> _Task 1_:
Put everything in the records from the line containing "Open the ABP adblock extension icon" down to the end of the records into a numbered list, skipping blank lines and leaving out the pictures.

> _Selected passage_:
If we were to update our original Foo class to now have a constructor
that requires an unresolvable type "Bang", the effect is that we manage
to double the test performed: TinyIoC will test Bar, Baz, and Qux
successfully before finding that Bang cannot be constructed. With the
knowledge that this constructor cannot be resolved, TinyIoC will then
try the next constructor in line, attempting a second time to resolve
Bar, Baz, and Qux again, not remembering that we've already found them
to be resolvable. The effect here is (4 + 1) * (6 + 6 + 1): Each of the
4 IFooEventHandlers requiring the chain be tested, followed by one final
test in during construction in order to find the appropriate
constructor. The result, given these simplistic classes and their
hierarchy, is 65 tests even though there are only 10 constructors defined
between the 9 classes.

**Summary**

Given these three very real and very common patterns, the effective
number of checks can be in the millions in a larger codebase, taking
20-30 seconds per request, depending on the number of handlers needing
construction.

**Resolution**

The resolution for this issue is rather straightforward: after testing a
Type or constructor, the result should be stored so that it does not
have to be recalculated.

My first approach was to store the value within TinyIoC so that separate
calls to Resolve or ResolveAll would be able to use a common cache. This
turned out to be non-practical though, since calls to these methods can
specify extra parameters that affect resolution, such as named
resolution. Using a global cache would require that either named
resolutions were not cached or that logic was complicated to cache them
while preventing a memory leak.

Given that limitation, I took the approach of creating a cache that gets
passed around internally over the lifetime of the Resolve call and gets
populated as tests occur. This means that repeated calls to Resolve will
perform the same checks, but that each check will only be performed a
single time within a Resolve, changing what could be quadradic growth of
time into linear time.
@JoshuaRogers
Copy link
Author

I've added a test using a deep (though quite ugly) hierarchy. Locally, I had to change the project to run on .NET 4.6.1 due to missing SDK dependencies for 4.5, but I did not check that change in. (In case you are curious why the table shows .NET 4.6.1 instead 4.5)

Word and element pointing entries:
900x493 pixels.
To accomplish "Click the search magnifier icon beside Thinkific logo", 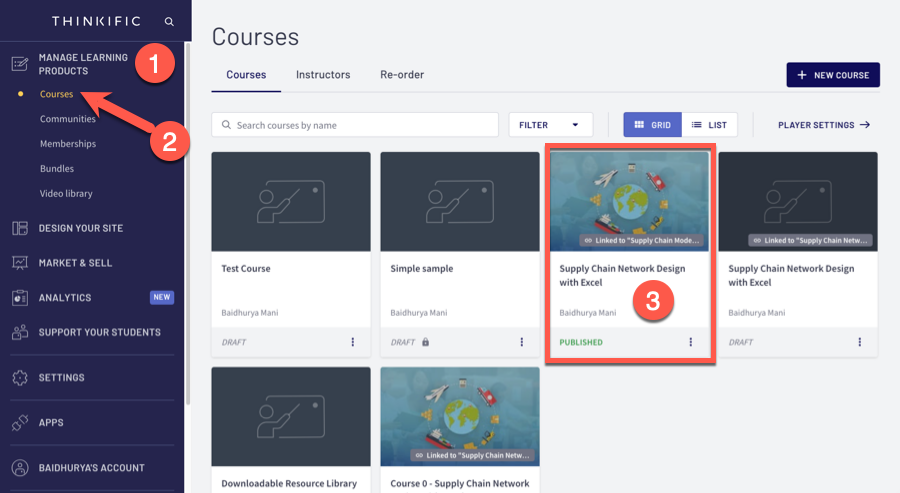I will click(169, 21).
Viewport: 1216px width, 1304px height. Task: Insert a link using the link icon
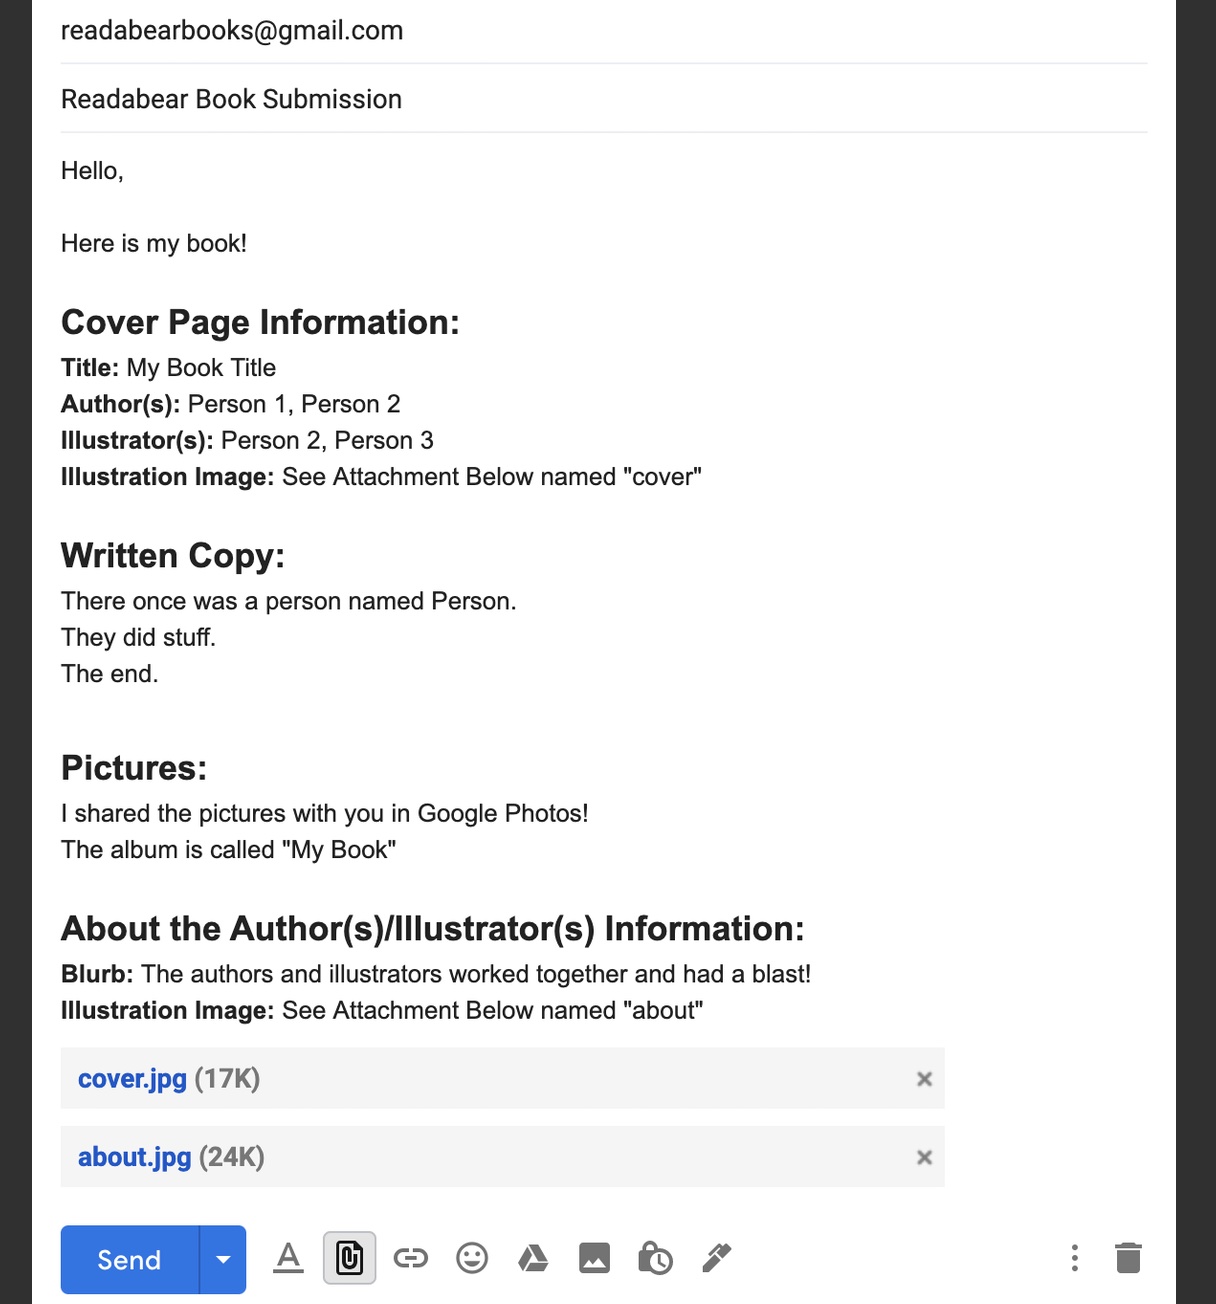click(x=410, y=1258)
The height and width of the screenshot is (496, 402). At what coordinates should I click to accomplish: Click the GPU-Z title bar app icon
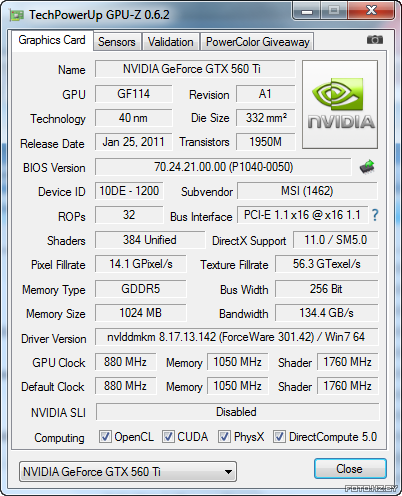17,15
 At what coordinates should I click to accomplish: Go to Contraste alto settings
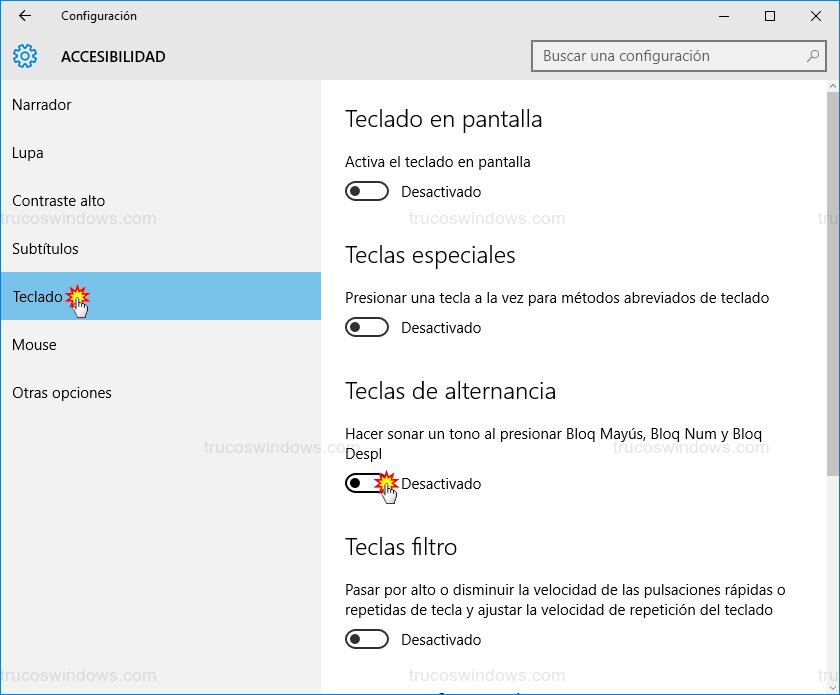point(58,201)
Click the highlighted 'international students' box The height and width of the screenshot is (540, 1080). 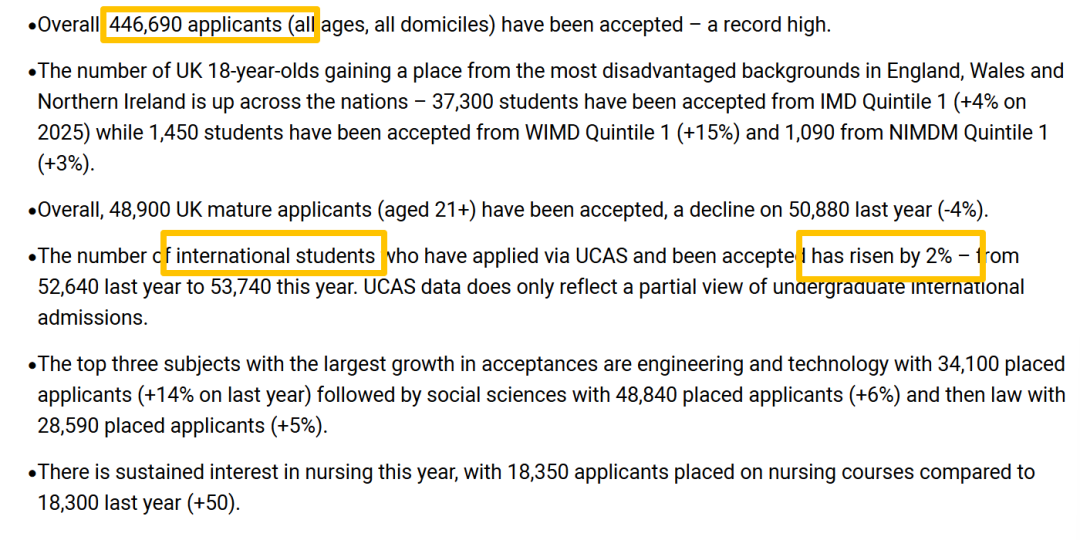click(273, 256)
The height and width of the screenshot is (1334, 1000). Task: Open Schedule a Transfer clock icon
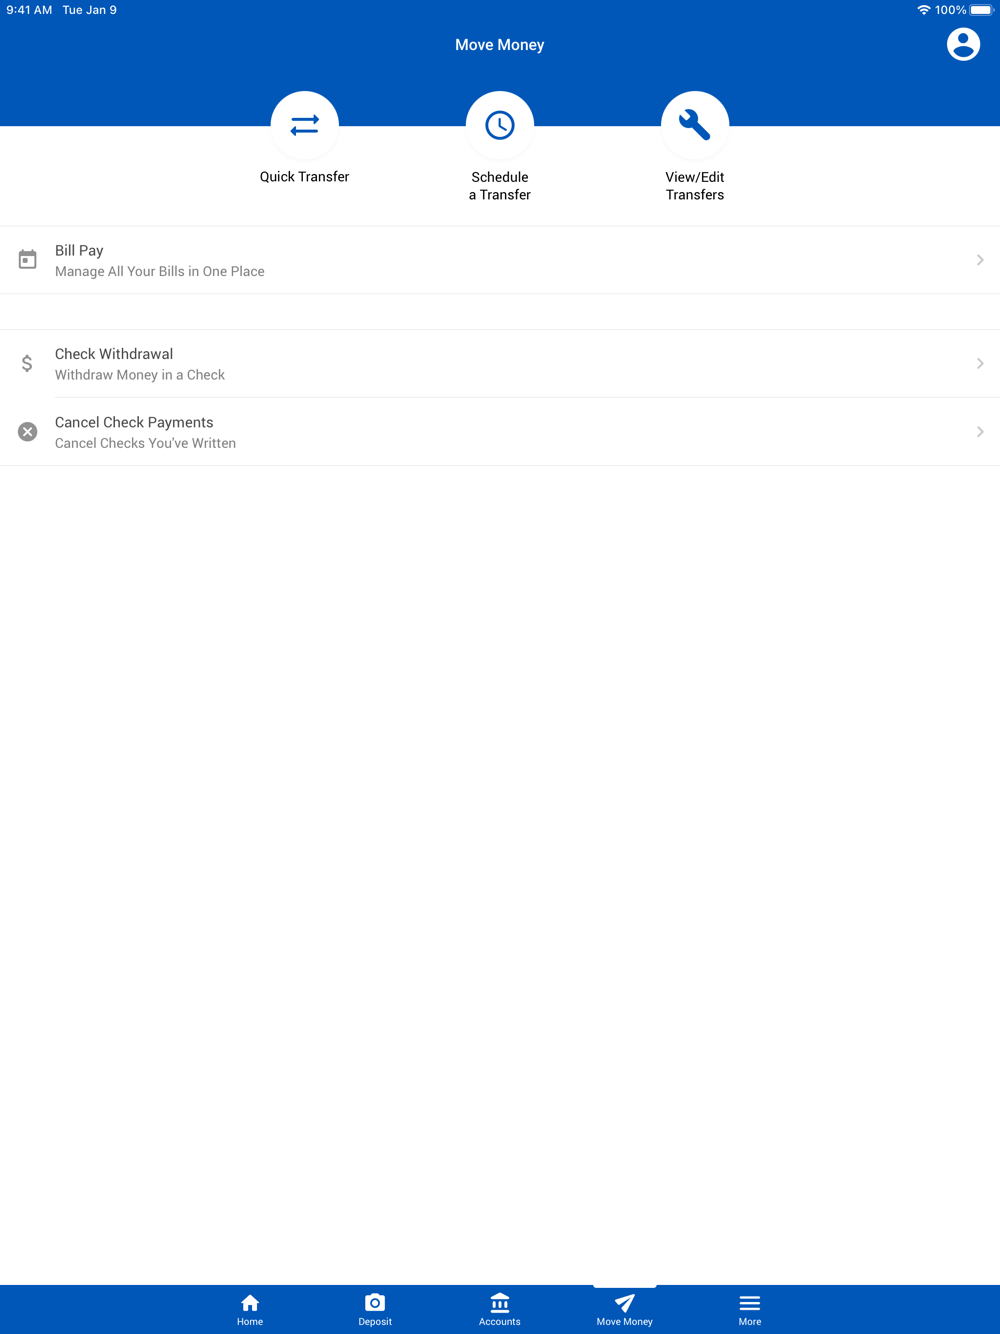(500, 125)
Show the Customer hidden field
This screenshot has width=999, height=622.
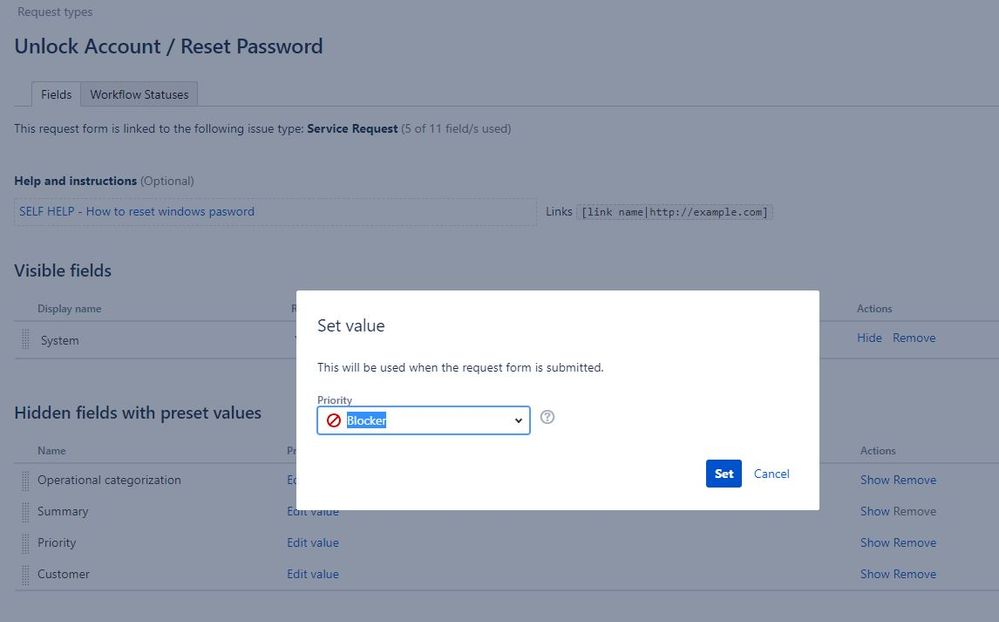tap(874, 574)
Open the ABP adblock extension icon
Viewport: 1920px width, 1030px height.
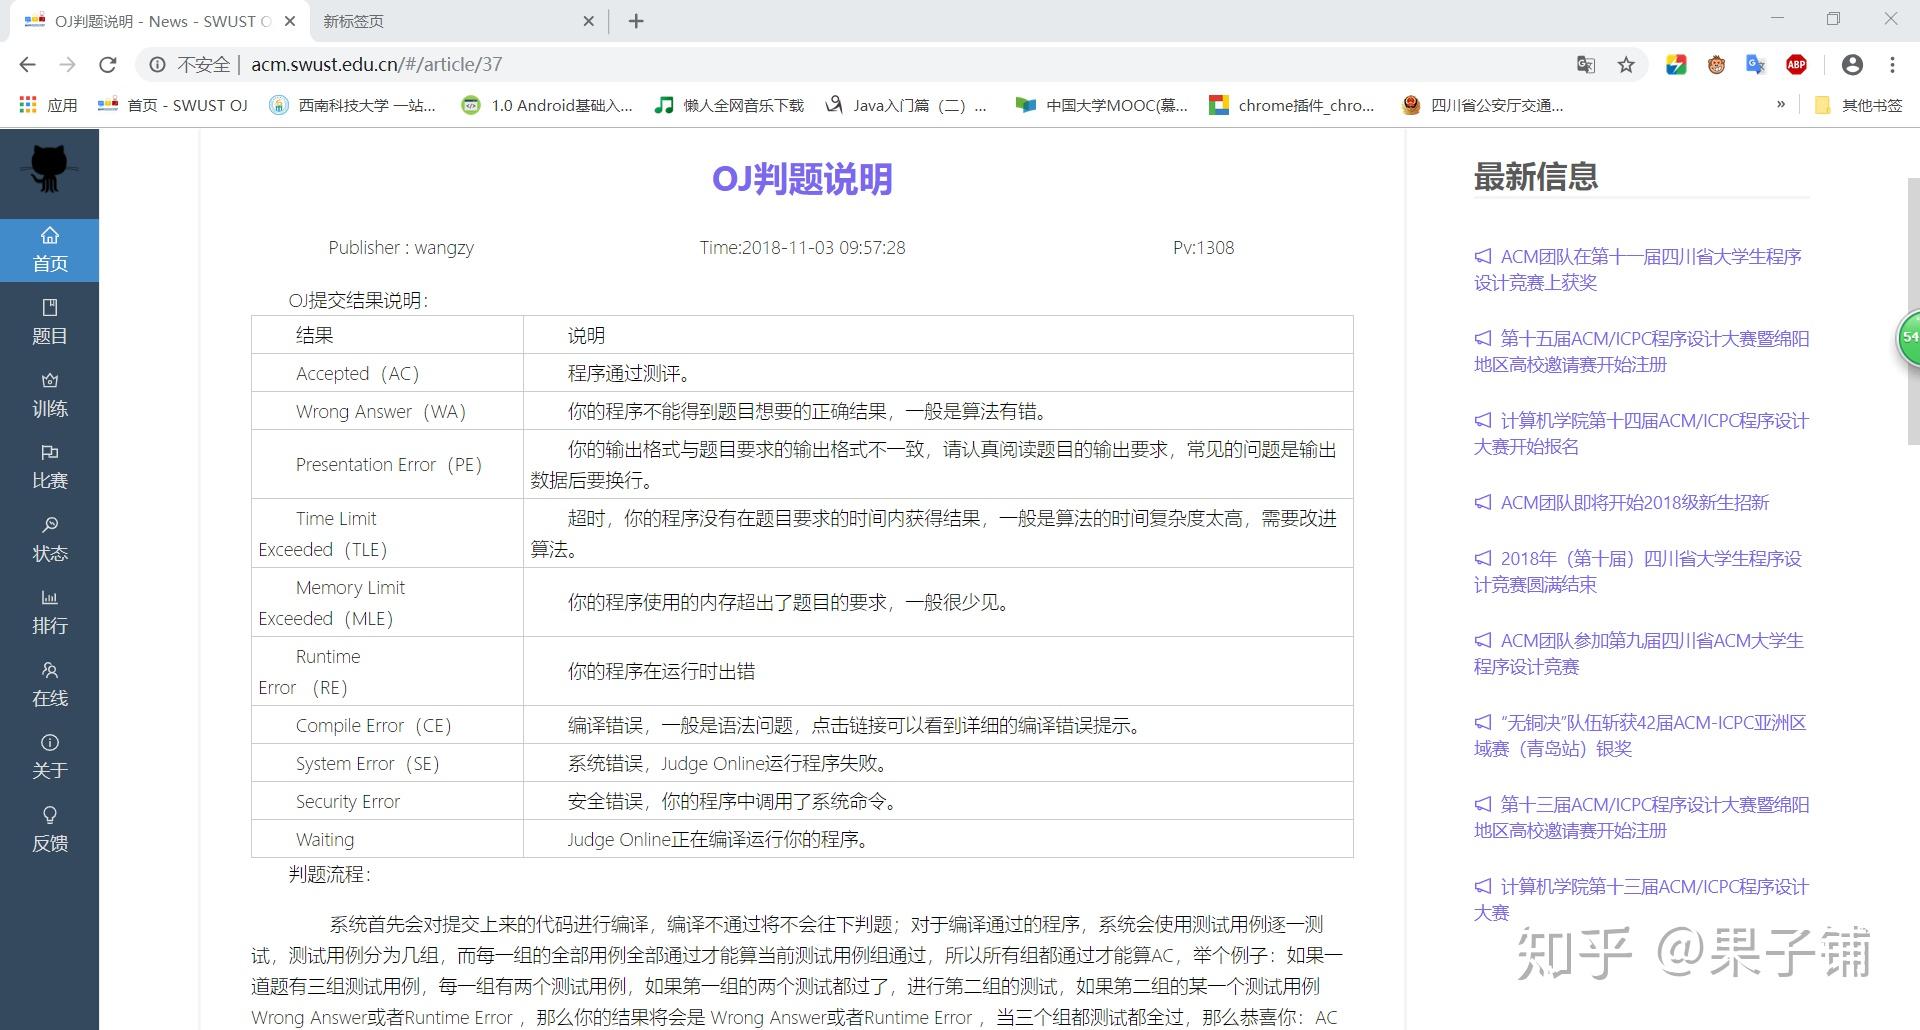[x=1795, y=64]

> _Task 2_:
According to the TinyIoC post, how long can each request take in a larger codebase?

> _Task result 1_:
1. Open the ABP adblock extension icon
2. Viewport: 1920px width, 1030px height.
3. [x=1795, y=64]

> _Task result 2_:
20-30 seconds per request, depending on the number of handlers needing construction.